The many faces of nameless chunks of code in Ruby

The internet is littered with posts about the differences between blocks/procs and lambdas. But when experienced programmers first encounter this topic, they have several questions about it and hence finding themselves having to read several posts or threads. I'm going to try to summarize the answers to several related questions here.

At a very high level as far as the philosophy behind the design of the language goes, there is a question of why there are different ways to do things. One of the guiding principles at play is that there is more than one way to do everything. So if it makes sense to have two different approaches to do something that are convenient in different contexts, then both approaches often exist so that you have the more convenient option at hand.

Another important guiding principle that's a part of ruby is the principle of least astonishment. I'm just mentioning it here but I'll talk about why its relevant further down.

On a mechanical level it's important to understand the differences between lambdas and blocks/procs. Here is one source. The important differences are argument checking, and the behavior of return, break and continue. It's important not only to understand how they are different, but that there are things you can do with lambdas that you cannot do with blocks and there are things you can do with blocks that you cannot do with lambdas.

The next thing to understand is what they are.

  • Lambdas are lambdas just like you see in most other languages where anonymous functions exist. It's a closure that you can pass around as a parameter or return and then call. 
  • Blocks are something completely new. They are a syntactic construct, not first class objects. At a superficial level they behave like lambdas (with the restrictions that they can only be the last parameter and so on) and the differences between blocks and lambdas have been described above.
  • Procs is like an object representation of a Block. You use a proc when you'd like to accept a block and then do something funky with it. The real decision api wise that you must make is whether you want to accept a lambda or accept a block. Procs are what you get when you peek under the hood and decide that you really need to something a little more unusual.
People who are used to lambdas find blocks and procs inelegant and confusing. Inelegant because there already is a mechanism to pass closures around. Confusing because it has unusual semantics. Once you have internalized what they are and what they can do differently, it's easy to see that these differences at times make certain things possible that would not have been possible otherwise. 

But let's talk about this being confusing and the principle of least surprise. The reason that this seems confusing is because it's not how closures in other languages behave. But the principle of least surprise has never been about compatibility with concepts from other languages. All that the POLA says is that once you understand how something works and how to think about it, apis will ideally behave in a non-surprising manner. It does not imply that you will not have to learn how ruby works. What it DOES imply though is that there is a conceptual model that can be used to understand blocks that is different from the conceptual model people use for lambdas. One where the behavior of return in blocks is not confusing at all.

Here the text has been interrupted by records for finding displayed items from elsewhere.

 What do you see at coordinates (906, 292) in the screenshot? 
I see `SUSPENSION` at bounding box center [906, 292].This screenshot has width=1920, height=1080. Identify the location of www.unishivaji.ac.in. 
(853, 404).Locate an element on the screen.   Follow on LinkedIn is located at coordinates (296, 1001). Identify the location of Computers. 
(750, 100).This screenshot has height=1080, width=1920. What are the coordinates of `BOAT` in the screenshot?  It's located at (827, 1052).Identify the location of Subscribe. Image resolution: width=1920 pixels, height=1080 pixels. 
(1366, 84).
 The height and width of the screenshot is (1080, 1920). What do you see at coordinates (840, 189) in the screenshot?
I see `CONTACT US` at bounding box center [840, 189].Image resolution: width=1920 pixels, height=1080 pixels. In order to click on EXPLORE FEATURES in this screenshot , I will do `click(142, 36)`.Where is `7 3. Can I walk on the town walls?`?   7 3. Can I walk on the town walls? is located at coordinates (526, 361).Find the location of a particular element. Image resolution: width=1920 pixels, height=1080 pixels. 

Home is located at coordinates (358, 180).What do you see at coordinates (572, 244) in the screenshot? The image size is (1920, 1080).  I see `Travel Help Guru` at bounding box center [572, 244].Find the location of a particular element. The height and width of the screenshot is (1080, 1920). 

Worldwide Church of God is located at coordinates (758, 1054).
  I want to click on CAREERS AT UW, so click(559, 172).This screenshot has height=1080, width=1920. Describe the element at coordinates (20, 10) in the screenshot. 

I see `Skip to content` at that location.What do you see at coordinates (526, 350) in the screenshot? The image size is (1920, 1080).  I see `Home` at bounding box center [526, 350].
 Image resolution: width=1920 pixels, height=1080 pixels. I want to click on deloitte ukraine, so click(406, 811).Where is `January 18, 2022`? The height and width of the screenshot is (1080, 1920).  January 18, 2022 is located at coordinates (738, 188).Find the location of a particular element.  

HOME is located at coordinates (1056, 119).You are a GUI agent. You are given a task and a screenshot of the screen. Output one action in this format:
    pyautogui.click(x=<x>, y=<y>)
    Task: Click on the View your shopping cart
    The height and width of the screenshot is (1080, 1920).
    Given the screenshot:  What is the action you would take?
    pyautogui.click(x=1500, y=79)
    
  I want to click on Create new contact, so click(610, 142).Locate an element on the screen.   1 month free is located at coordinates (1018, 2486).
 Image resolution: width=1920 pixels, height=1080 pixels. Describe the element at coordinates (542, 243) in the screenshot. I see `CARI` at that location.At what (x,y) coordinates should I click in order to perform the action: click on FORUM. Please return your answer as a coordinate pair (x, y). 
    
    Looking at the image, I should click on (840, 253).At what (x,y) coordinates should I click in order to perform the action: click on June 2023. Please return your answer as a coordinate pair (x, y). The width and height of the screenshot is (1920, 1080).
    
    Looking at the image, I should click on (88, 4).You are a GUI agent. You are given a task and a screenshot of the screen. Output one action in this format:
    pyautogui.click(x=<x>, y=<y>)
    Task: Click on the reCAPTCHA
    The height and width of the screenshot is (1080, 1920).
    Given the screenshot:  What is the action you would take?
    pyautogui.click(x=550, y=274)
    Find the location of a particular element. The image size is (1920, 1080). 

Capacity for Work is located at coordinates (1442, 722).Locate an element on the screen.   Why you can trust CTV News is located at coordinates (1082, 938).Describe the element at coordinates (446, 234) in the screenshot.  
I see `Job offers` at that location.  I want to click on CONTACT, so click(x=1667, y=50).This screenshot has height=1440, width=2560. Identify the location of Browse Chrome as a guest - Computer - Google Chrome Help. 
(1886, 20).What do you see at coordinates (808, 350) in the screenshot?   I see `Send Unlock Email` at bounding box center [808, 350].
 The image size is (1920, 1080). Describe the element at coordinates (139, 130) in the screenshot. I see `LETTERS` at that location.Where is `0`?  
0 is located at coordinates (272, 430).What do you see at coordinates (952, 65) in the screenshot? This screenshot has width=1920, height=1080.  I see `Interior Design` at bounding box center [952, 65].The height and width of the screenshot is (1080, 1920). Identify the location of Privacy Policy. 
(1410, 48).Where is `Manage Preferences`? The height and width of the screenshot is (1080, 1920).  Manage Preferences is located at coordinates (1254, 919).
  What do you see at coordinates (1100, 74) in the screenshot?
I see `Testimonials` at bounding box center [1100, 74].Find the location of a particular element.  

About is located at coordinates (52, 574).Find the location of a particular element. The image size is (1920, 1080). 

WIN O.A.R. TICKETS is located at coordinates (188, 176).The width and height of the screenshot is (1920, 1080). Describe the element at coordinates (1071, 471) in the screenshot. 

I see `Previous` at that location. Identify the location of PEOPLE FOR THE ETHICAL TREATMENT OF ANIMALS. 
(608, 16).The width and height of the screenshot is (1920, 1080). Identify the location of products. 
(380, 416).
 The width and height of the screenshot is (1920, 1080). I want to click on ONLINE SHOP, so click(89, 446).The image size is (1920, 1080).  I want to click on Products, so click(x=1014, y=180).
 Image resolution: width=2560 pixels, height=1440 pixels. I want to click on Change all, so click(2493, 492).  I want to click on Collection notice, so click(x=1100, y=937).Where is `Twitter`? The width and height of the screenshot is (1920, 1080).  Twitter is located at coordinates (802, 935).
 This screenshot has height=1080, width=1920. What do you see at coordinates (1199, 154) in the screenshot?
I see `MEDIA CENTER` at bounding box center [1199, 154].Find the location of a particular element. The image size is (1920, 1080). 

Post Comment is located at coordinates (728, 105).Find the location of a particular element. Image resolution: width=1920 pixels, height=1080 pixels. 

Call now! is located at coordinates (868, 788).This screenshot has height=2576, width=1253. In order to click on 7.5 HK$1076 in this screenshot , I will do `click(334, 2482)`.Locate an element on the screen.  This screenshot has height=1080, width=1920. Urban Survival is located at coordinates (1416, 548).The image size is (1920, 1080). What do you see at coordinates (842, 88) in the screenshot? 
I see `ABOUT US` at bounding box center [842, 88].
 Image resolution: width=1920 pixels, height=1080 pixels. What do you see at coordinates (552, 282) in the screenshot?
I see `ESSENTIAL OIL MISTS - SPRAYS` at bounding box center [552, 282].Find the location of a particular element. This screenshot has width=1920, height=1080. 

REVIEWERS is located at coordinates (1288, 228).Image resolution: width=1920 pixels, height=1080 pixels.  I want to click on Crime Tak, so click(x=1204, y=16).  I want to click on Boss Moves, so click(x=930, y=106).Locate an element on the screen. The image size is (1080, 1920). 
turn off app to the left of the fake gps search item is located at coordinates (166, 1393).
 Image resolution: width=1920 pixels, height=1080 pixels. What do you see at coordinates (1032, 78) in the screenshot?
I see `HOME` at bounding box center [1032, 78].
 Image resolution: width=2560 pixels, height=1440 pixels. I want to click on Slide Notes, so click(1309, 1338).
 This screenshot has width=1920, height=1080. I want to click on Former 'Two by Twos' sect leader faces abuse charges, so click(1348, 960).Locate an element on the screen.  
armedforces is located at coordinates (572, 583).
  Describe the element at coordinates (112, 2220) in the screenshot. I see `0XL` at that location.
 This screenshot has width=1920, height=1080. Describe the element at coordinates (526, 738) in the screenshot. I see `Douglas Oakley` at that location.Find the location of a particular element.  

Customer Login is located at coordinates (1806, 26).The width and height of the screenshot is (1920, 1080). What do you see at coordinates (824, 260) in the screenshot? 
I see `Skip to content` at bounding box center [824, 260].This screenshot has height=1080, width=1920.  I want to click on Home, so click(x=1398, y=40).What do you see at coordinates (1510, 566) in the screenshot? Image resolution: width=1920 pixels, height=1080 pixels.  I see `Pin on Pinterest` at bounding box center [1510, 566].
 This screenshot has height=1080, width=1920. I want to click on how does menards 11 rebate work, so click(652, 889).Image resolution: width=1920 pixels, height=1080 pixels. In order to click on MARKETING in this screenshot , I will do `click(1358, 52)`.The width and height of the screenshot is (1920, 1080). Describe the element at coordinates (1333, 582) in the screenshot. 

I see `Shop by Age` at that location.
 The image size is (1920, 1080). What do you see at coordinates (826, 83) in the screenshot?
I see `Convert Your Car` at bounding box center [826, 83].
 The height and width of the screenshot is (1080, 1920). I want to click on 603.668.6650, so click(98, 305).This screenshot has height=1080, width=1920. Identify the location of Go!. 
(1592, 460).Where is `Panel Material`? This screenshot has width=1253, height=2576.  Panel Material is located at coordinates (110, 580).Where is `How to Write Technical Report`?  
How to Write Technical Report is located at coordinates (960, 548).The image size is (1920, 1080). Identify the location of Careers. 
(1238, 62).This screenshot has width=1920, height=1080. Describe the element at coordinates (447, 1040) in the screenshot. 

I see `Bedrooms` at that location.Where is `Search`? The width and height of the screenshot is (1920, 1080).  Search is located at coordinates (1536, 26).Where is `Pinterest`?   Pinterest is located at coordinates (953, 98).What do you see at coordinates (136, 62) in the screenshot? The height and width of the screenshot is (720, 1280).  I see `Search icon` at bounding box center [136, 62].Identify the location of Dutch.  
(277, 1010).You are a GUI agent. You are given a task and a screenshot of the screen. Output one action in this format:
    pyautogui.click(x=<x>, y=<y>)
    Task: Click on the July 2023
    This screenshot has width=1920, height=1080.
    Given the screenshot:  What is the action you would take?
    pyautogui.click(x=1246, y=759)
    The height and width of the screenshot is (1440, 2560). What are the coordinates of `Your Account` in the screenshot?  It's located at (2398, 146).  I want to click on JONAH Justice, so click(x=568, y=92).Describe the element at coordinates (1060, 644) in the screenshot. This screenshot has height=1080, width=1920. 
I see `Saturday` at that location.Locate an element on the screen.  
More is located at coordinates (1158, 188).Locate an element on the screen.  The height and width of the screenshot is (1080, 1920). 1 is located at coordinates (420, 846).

The way to think about blocks is that the code inside a block belongs to the function in which it is defined, and hence the semantics of the code internally should behave exactly as it would if it were outside the block. A block is not a function that you are passing in ... that's a detail of how it's implemented. A block is a chunk of code that is from your function that executes when the method you call chooses to activate it. And since its a chunk of code from your function, the return statement continues to behave the way it would behave if it were not inside the block. Code inside the block should not be thought of as special from code outside. It just happens to run at a time that's not of your choosing. it's a different mental model.
Continue and break are special keywords for code inside a block that break out of the block and break out of the function that took the block respectively. This makes them consistent with loops. Since blocks are often used as iterators, break and continue behave just the same inside iterators and regular loops.